Firstly, this gives us the infamous blue blobs diagram to show contributor weekly activity in all those repositories in 2017:
Clearly we can spot Christian Mollekopf and Laurent Montel as the most consistent committers throughout the year 2017. It should come as unsurprising since they are almost single handedly maintaining Kube/Sink and the rest of KDEPIM respectively. Daniel Vratil, maintainer of Akonadi is also very active and noticeable.
Secondly, this also gives us back the contributor network graphs. Here I did a small exception and used "Fruchterman & Reingold" for the force-directed layout instead of the "Kamada & Kawai" one. This is simply due to a personal preference. I find that in practice "Fruchterman & Reingold" is a bit more agressive at conserving the center for the cluster of most connected (core) contributors (although it sacrifices a bit in readability). So for all the KDEPIM repositories in 2017, we obtain the following network:
Surprisingly we can spot two disconnected nodes. Those two contributors touched files no one else touched in 2017. Nothing out of the ordinary, after investigating those two they were very self-contained punctual contributions for default SPAM settings and for improved wording in the GUI. Valuable but indeed don't necessarily require very deep integration in the core contributors network.

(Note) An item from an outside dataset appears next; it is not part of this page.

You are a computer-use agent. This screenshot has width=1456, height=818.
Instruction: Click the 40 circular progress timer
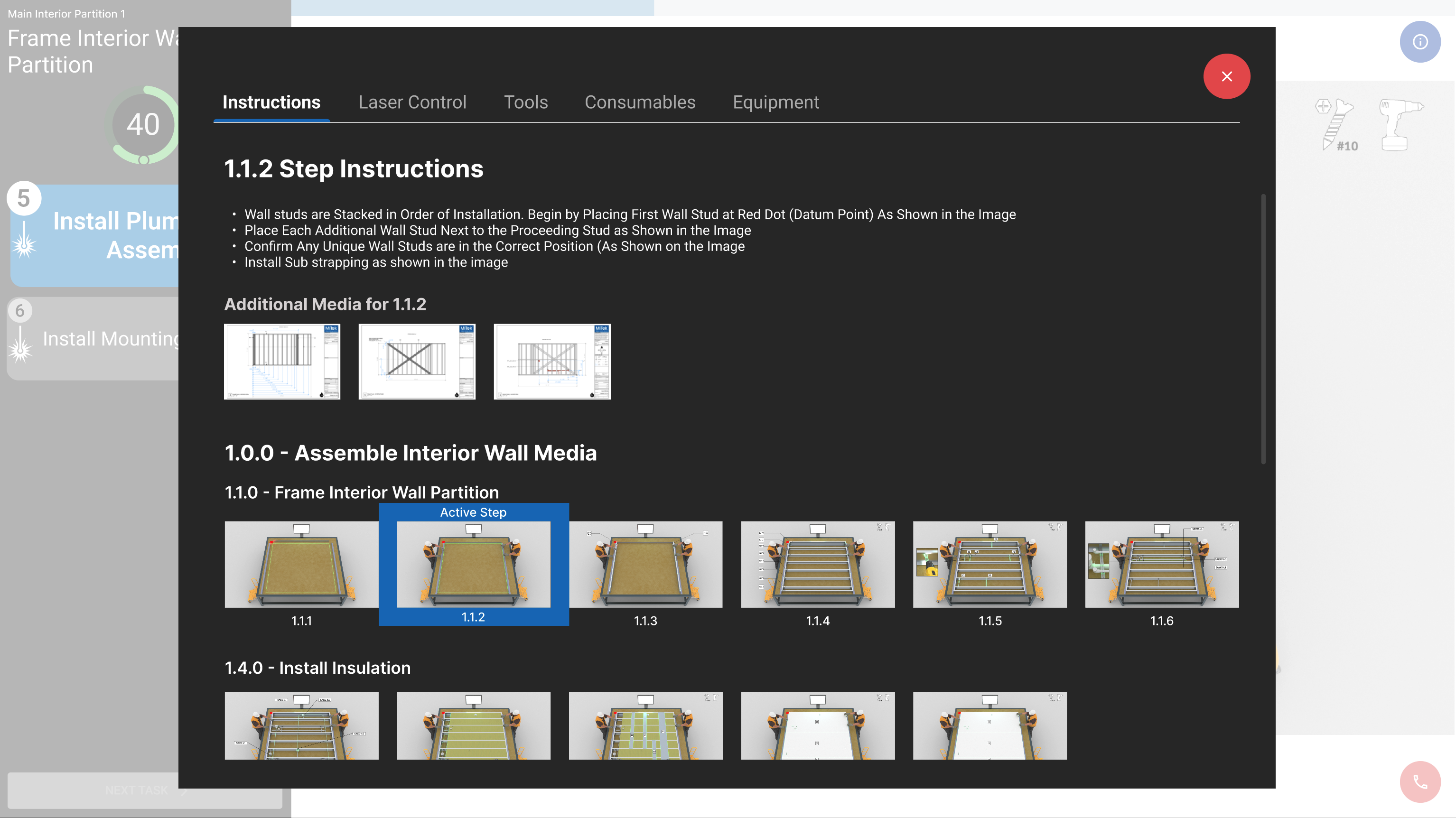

Then if we zoom in, we can easily spot the core KDEPIM contributors in 2017: Laurent Montel, Daniel Vratil and Volker Krause. They are the ones who connected most to other contributors via their commits last year. Of course this is a bit of a visual check and as such not very scientific.
Which leads me to the "what's next?" question.
Now I plan to build up on that work and add more tools and analysis. Paul's scripts and graphs were an excellent start hence why I did my best to stick to them. But now it's time to add more! Their are various questions which can be pursued:
- Are the four levels of colors for the activity visualization enough? Could we get better insights with a different palette? Should we get closer to a heat map?
- Could we get some more insights from using different frequency for the activity graph than weekly? Can we learn from daily activity on shorter lengths? Or from monthly on longer scale?
- Should we really look at the contributor network as is? Could we plot it over time and see it evolve dynamically is there insights there or would it just look pretty? Should we have some color coding on the nodes and use different layouts?
- Should we have a higher level view on the contributor network? Maybe we would get more information from finding cliques and plotting their relationships?
- Or should we ditch the contributor network representation altogether? Should we instead plot metrics on the graph structure itself over time (like the density or connectivities)?
- Of course we can come up with even more visualizations and analysis departing further from activity and contributor network (for instance, I suspect we could ease a bit copyright attribution from files to make it easier to contact contributors in case of license changes... I had to do it once for a couple of files and it's fairly manual and error prone process for now).
- And can we process more than the git commits? What about collaborations on reviews? What about interactions on public mailing lists? For sure there are extra insights hiding in there which would also open up non development activities, at some point I'd like to get an idea of the promo people and designers activities too!
Of course, there are other people doing such community analysis work out there, like GrimoireLab, Gitential and more... They are more providing off-the-shelf solutions than what I'm after. But probably some inspiration can be taken from them too!
The scripts I've been using for the visualizations above are available in my ComDaAn repository. Of course I hope to get them to evolve and to have new ones appear due to the questions listed in this post.
As you can see, it opens up a very large field and I'd like to explore more of those questions in the future and also try to apply them on other communities for which I likely have less preconceived knowledge and biases than KDE.